# Inelastic collision kinetic energy lost?

• girl52
In summary, a bullet with a mass of 6 g is fired through a 1.25kg block of wood on a frictionless surface. The initial speed of the bullet is 896 m/s and the speed of the bullet after it passes through is 435 m/s. The final velocity of the wood is 11.2 m/s and the kinetic energy lost is 1919.3 J. However, using conservation of momentum, the final velocity of the wood can be calculated to be -11.2 m/s and the kinetic energy lost is -1919.3 J. The negative sign indicates that the wood is moving in the opposite direction of the bullet and that kinetic energy is lost in the collision.
girl52
inelastic collision...kinetic energy lost?

## Homework Statement

a bullet with a mass of 6 g is fired through a 1.25kg block of wood on a frictionless surface. initial speed of the bullet is 896 m/s and speed of bullet after it passes through it is 435 m/s. what's the final velocity? how much KE is lost?

## Homework Equations

ke lost=ke initial-ke final
ke lost=1/2mvf-1/2mvi

i got 11.2 m/s for the final velocity of the wood

## The Attempt at a Solution

KEi=1/2(.006)(896^2) + 0
KEf=1/2(.006)(435^2) + 1/2(1.25)(11.225^2)

i got 2408.228 - 488.925

thats not negative..where did i go wrong??

Last edited:

Don't forget to square the velocity when calculating KE. But first try using conservation of momentum, and show your work, please.

edited

girl52 said:

## Homework Statement

a bullet with a mass of 6 g is fired through a 1.25kg block of wood on a frictionless surface. initial speed of the bullet is 896 m/s and speed of bullet after it passes through it is 435 m/s. what's the final velocity? how much KE is lost?

## Homework Equations

ke lost=ke initial-ke final
ke lost=1/2mvf-1/2mvi

i got 11.2 m/s for the final velocity of the wood
how did you arrive at this number?

## The Attempt at a Solution

KEi=1/2(.006)(896^2) + 0
KEf=1/2(.006)(435^2) + 1/2(1.25)(11.225^2)

i got 2408.228 - 488.925

thats not negative..where did i go wrong??
The change in energy (final minus initial) is negative...if you use (initial minus final), you get your signs reversed. Don't do it that way, the minus signs are bad enough without compounding them.

I would like to clarify that inelastic collisions involve the transfer of kinetic energy from one object to another, resulting in a change in their velocities. In this case, the bullet's kinetic energy is transferred to the wood, causing it to move with a final velocity of 11.2 m/s. Therefore, the kinetic energy lost in this collision is equal to the initial kinetic energy of the bullet, which is 2408.228 J, minus the final kinetic energy of the bullet, which is 488.925 J. This results in a loss of 1919.303 J of kinetic energy.

There are a few potential reasons for your calculation not resulting in a negative value. One possibility is that you may have made a mistake in your calculation, such as using the wrong mass or velocity values.
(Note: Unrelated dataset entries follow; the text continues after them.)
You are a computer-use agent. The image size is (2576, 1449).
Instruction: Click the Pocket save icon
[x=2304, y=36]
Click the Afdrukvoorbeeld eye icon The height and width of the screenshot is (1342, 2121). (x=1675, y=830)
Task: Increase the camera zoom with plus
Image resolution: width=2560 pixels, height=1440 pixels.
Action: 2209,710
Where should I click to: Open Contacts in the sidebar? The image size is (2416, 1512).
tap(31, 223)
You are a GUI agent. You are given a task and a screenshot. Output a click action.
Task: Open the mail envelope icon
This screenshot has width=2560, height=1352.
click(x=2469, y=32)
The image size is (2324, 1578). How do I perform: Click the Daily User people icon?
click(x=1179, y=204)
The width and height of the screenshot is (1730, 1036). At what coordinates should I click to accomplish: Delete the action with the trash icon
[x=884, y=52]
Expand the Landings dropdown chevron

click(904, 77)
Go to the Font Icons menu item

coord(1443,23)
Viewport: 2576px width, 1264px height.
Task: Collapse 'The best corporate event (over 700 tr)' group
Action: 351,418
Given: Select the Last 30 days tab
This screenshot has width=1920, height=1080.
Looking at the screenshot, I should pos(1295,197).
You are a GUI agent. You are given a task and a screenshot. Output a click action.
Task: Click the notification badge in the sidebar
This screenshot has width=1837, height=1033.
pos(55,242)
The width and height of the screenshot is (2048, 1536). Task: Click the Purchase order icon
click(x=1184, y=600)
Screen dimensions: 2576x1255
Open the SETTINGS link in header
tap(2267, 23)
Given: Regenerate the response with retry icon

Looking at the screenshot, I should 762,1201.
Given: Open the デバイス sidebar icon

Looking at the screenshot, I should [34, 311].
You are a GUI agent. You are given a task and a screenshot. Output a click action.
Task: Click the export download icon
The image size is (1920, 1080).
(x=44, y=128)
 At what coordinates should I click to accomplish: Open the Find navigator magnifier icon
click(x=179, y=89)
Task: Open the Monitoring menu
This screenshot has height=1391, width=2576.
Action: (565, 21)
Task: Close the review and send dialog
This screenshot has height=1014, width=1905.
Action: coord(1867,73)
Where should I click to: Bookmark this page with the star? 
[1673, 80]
Another possibility is that your calculation is correct, but the negative sign may have been lost due to rounding or other errors. It is important to double check your calculations and make sure you are using the correct values.

## 1. What is an inelastic collision?

An inelastic collision is a type of collision where kinetic energy is not conserved. This means that some of the kinetic energy of the colliding objects is lost and converted into other forms of energy, such as heat or sound.

## 2. How is kinetic energy lost in an inelastic collision?

In an inelastic collision, kinetic energy is lost due to the objects deforming or sticking together upon impact. This deformation or bonding causes a transfer of energy from kinetic to other forms of energy.

## 3. What factors influence the amount of kinetic energy lost in an inelastic collision?

The amount of kinetic energy lost in an inelastic collision depends on the elasticity of the objects involved and the amount of force applied during the collision. Objects with higher elasticity will experience less kinetic energy loss compared to objects with lower elasticity.

## 4. Can kinetic energy be gained in an inelastic collision?

No, kinetic energy cannot be gained in an inelastic collision. Kinetic energy can only be transferred or lost during a collision.

## 5. How is the loss of kinetic energy calculated in an inelastic collision?

The loss of kinetic energy in an inelastic collision can be calculated by subtracting the final kinetic energy of the objects from the initial kinetic energy. This will give the amount of kinetic energy that was lost during the collision.